Jérôme Spinoza, Secrétaire général français du HCCFA
Ensuite, les directrices de la Deutsche Welle, Barbara Massing, et de France Médias Monde, Marie Christine Saragosse, ont présenté le « bouclier pour l’information », lancé conjointement par les deux groupes suite au conseil ministériel franco-allemand d’août 2025 et qui prolonge un partenariat de longue date entre FMM et la DW. Alors qu’il importe d’agir résolument et rapidement contre la désinformation qui s’intensifie du fait des tensions géopolitiques et de l’utilisation des nouvelles technologies, cette initiative vise à protéger l’espace démocratique et la diversité culturelle en dépassant la fragmentation du paysage médiatique européen. Les deux groupes misent sur un journalisme de qualité, adapté à chaque public cible et rédigé dans la langue locale. Les deux groupes misent sur un journalisme de qualité, adapté à chaque public cible et rédigé dans la langue locale (600 millions d’utilisateurs dans 35 langues à travers le monde, canaux très diversifiés), en particulier dans des contextes électoraux (Moldavie récemment). Le HCCFA a salué expressément cette coopération exemplaire.
Les deux représentantes ont insisté sur l’urgence d’une réglementation efficace face à la désinformation ainsi que sur la nécessité de développer des compétences européennes dans le domaine des nouvelles technologies. Les États membres devaient prendre conscience de l’ampleur des défis actuels et en tenir compte dans leurs budgets nationaux en ce qui concerne les dépenses nécessaires. Lors de l’échange qui a suivi, les membres du HCCFA ont souligné que la cohésion européenne est la réponse essentielle aux défis de notre époque.
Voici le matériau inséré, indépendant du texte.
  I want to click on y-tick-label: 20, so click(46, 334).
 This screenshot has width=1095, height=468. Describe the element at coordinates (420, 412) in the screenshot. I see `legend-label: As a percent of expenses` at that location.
Puis lors de l’échange avec Barbara Gessler, le HCCFA a abordé dans le même esprit la prochaine évaluation de la directive « Services de médias audiovisuels » (SMA), qui vise à garantir un accès équitable au marché et un équilibre entre les différents prestataires. Il a redit sa conviction qu’il ne s’agissait pas seulement d’un enjeu économique mais aussi politique, s’agissant d’être en mesure de parer la désinformation. En d’autres termes, l’UE se doit d’être résiliente face aux menaces hybrides tout en renforçant économiquement le secteur des médias, tant public que privé. Le HCCFA attend avec grand intérêt les résultats de cette évaluation et approfondira ensuite les échanges sur cette base.
Le dernier panel, autour du député fédéral allemand Roland Theis, a abordé les interactions entre le HCCFA et l’Assemblée parlementaire franco-allemande (APFA), indiquant le souhait partagé de poursuivre ces échanges et de développer des projets d’intérêt communs. Il importe en particulier de rechercher des synergies renforcées entre institutions culturelles des deux pays afin de mener à bien des projets communs malgré les contraintes budgétaires. Dans ce contexte, le HCCFA joue un rôle particulier qu’interlocuteur privilégié pour divers projets culturels franco-allemands, sans pour autant les soutenir financièrement. Les membres du HCCFA sont d’autant plus convaincus qu’il est de leur responsabilité de donner une plus grande visibilité à ces activités au niveau régional et fédéral.